* _EXERCISE INSTRUCTIONS_: The lines to reproduce run from the one containing "You are a computer-use" through the final line of the entries; write them out exactly and add nothing.

* _DATA EXTRACTS_:
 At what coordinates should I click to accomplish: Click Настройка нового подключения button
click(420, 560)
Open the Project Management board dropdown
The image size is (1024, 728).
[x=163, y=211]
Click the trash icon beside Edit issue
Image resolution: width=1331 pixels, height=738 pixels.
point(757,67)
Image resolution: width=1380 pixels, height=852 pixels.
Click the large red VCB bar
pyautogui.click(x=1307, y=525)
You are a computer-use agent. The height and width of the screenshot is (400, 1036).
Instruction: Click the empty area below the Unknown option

* _YOUR RESPONSE_:
You are a computer-use agent. The height and width of the screenshot is (400, 1036).
Instruction: Click the empty area below the Unknown option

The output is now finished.